___ Provided entries ___
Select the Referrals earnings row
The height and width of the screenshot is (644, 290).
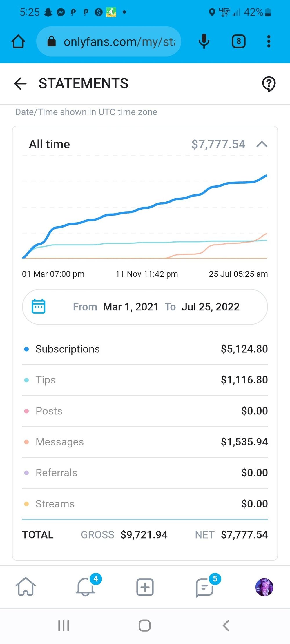145,473
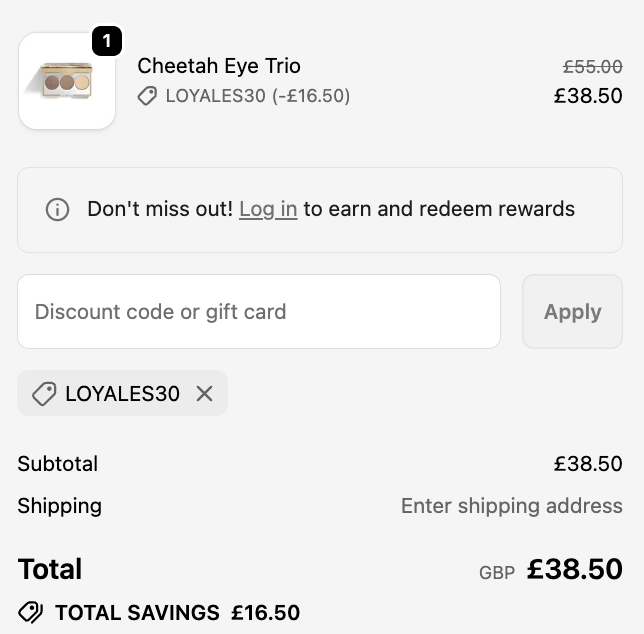Click the crossed-out £55.00 original price

point(592,67)
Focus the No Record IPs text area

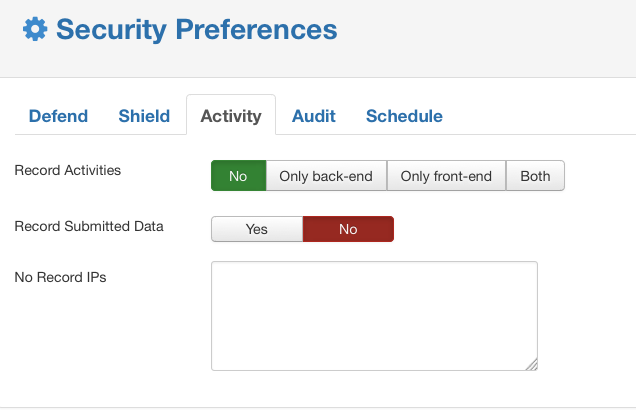pos(374,316)
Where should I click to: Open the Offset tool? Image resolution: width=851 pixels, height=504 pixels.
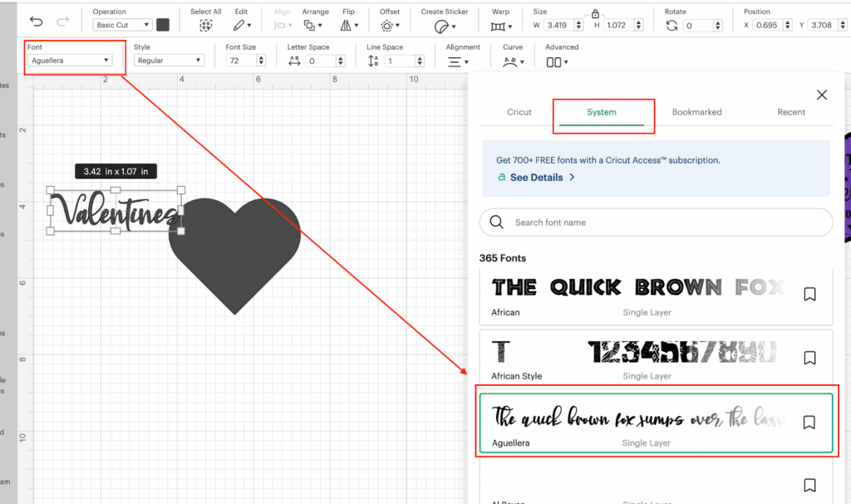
___
-- Required work --
Extract exactly the lines from the one containing "The height and" through the last line of the records above, both included, and leave out the pictures.

-- Written response --
The height and width of the screenshot is (644, 290).
145,473
Click the crossed-out £55.00 original price

point(592,67)
Focus the No Record IPs text area

pos(374,316)
Where should I click to: Open the Offset tool? Image resolution: width=851 pixels, height=504 pixels.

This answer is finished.